Problem:
From the first line to the last, print the records exactly, leaving out the pictures.

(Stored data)

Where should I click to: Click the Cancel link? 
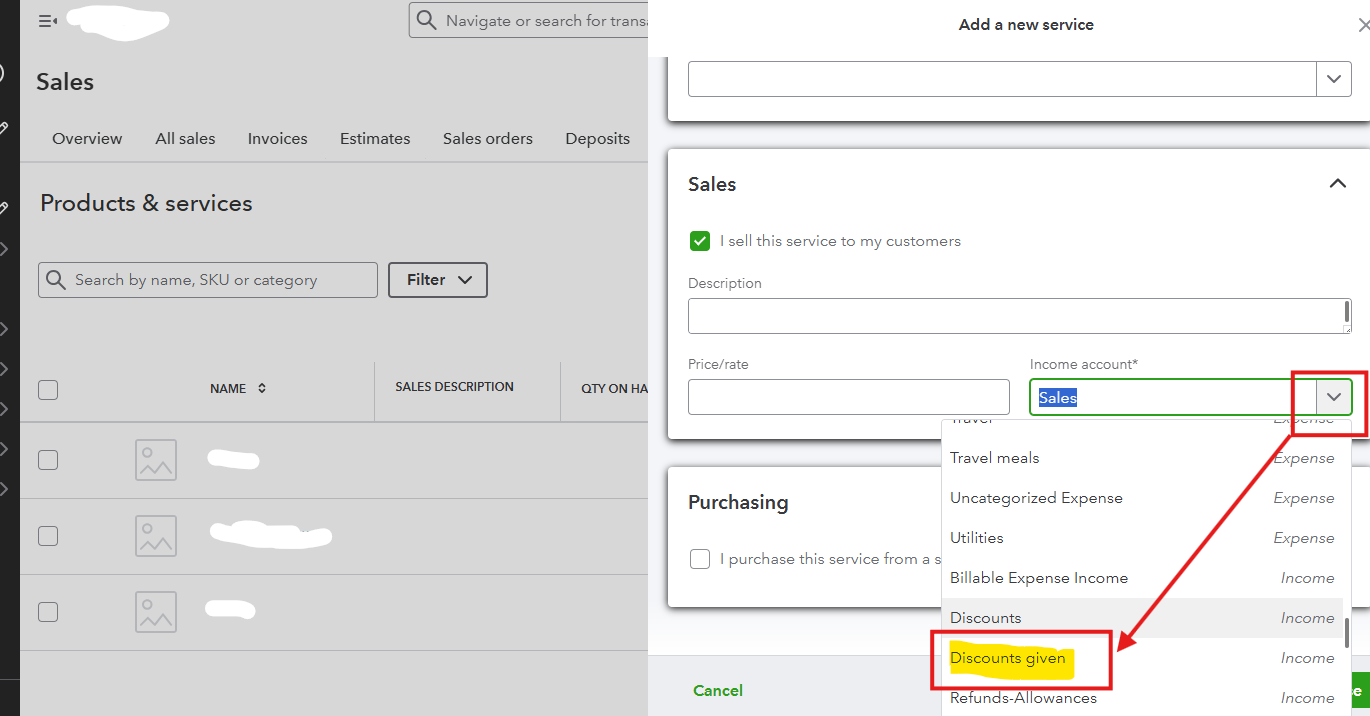(x=718, y=690)
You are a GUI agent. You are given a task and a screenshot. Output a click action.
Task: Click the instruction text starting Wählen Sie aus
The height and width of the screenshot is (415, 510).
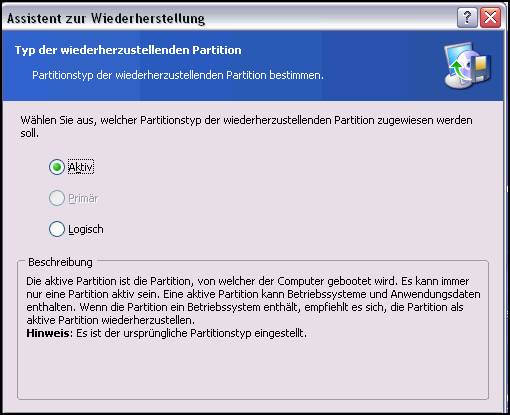246,127
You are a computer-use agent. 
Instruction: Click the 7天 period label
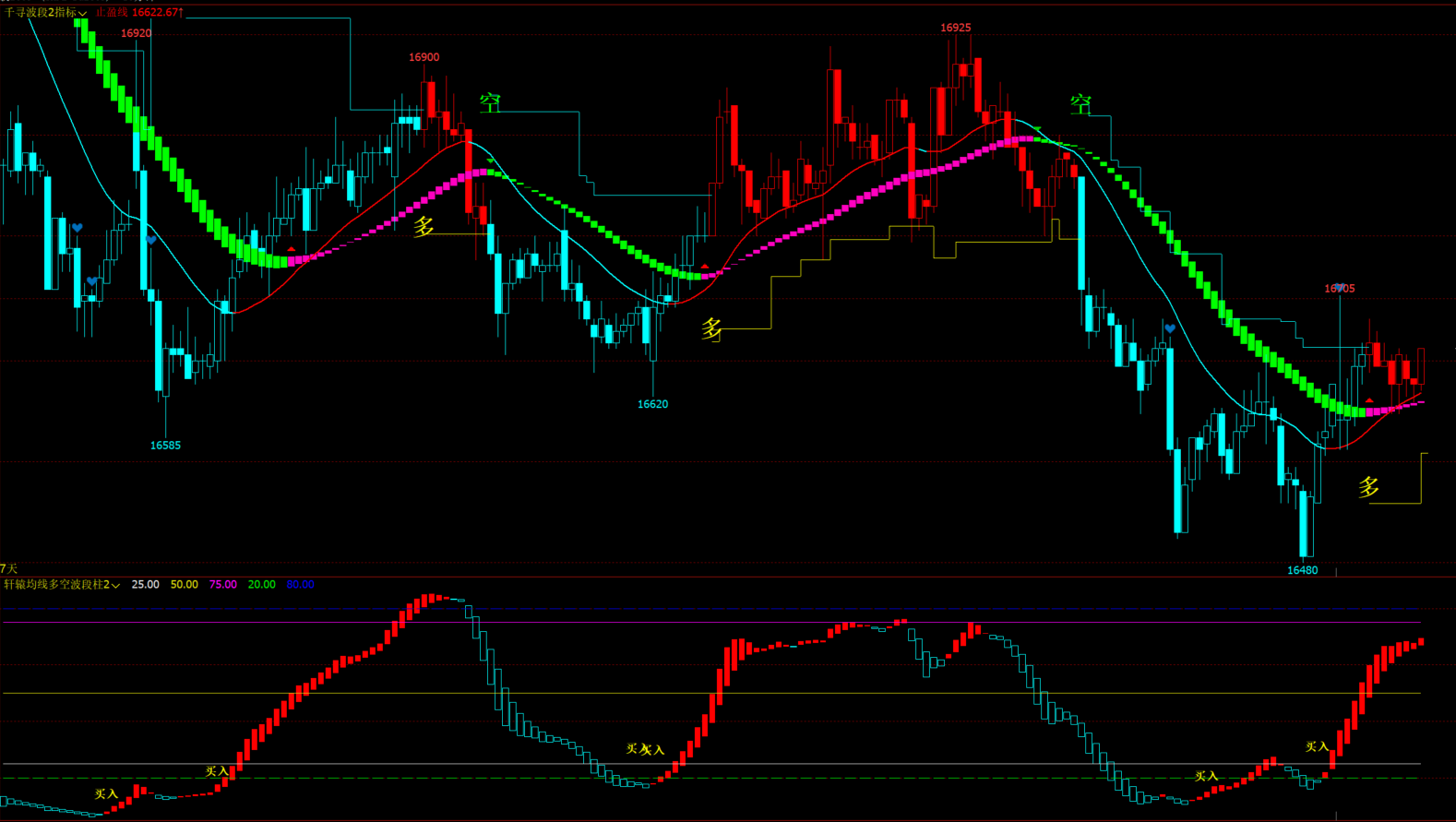pyautogui.click(x=9, y=568)
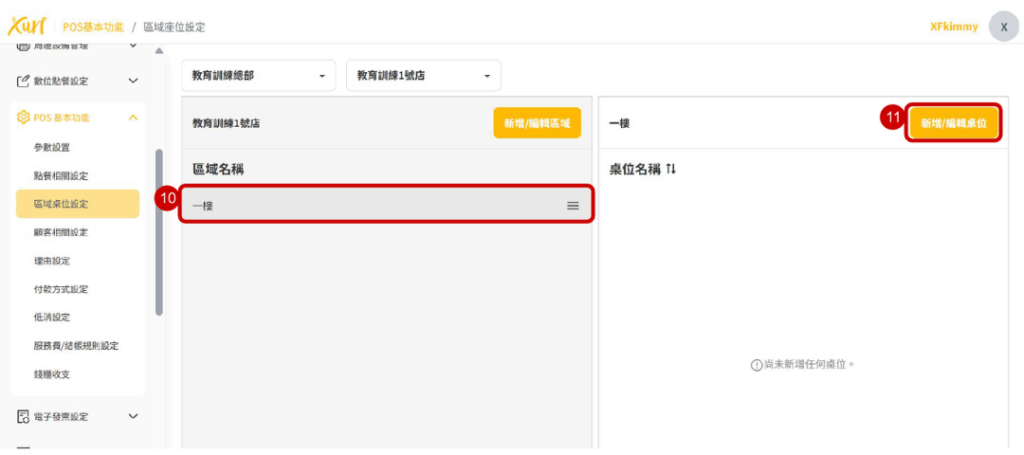The height and width of the screenshot is (455, 1024).
Task: Select 付款方式設定 in the sidebar
Action: tap(60, 289)
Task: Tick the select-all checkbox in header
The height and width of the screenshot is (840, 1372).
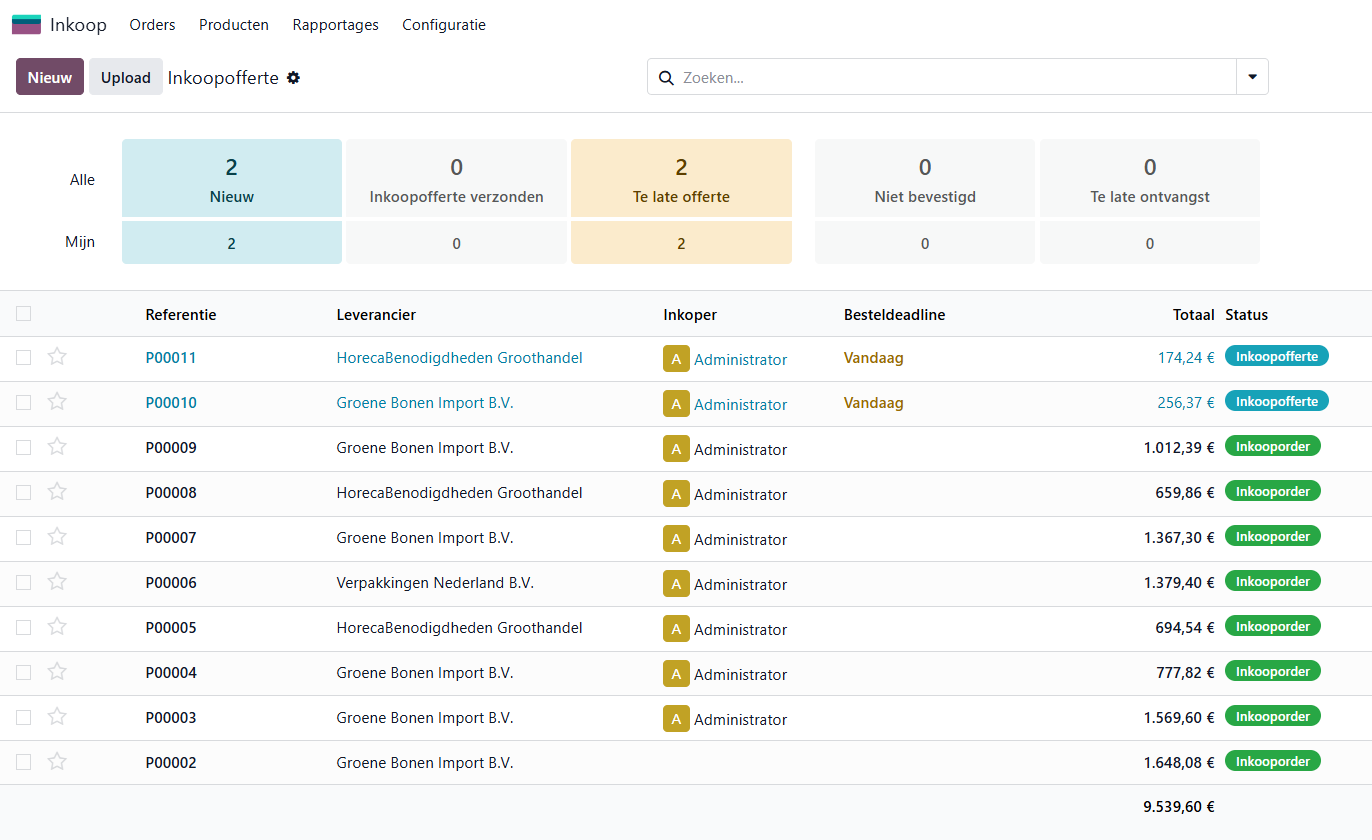Action: tap(23, 314)
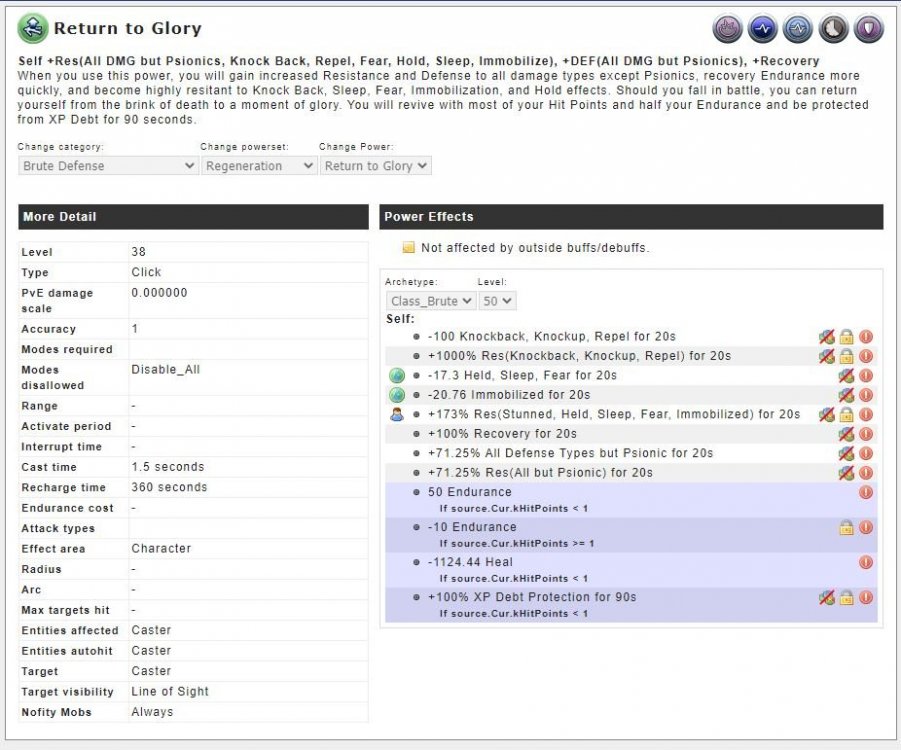Click the green Return to Glory power icon
This screenshot has height=750, width=901.
click(x=33, y=28)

Task solution:
Where should I click to: Click the Cancel link? 
(x=718, y=690)
You are a GUI agent. You are given a task and a screenshot. Output a click action.
Task: Click the instruction text starting Wählen Sie aus
The height and width of the screenshot is (415, 510).
246,127
You are a computer-use agent. 
Instruction: Click the 7天 period label
pyautogui.click(x=9, y=568)
The height and width of the screenshot is (455, 1024).
Task: Select 付款方式設定 in the sidebar
Action: tap(60, 289)
Task: Tick the select-all checkbox in header
The height and width of the screenshot is (840, 1372).
Action: tap(23, 314)
Click the green Return to Glory power icon
This screenshot has height=750, width=901.
click(x=33, y=28)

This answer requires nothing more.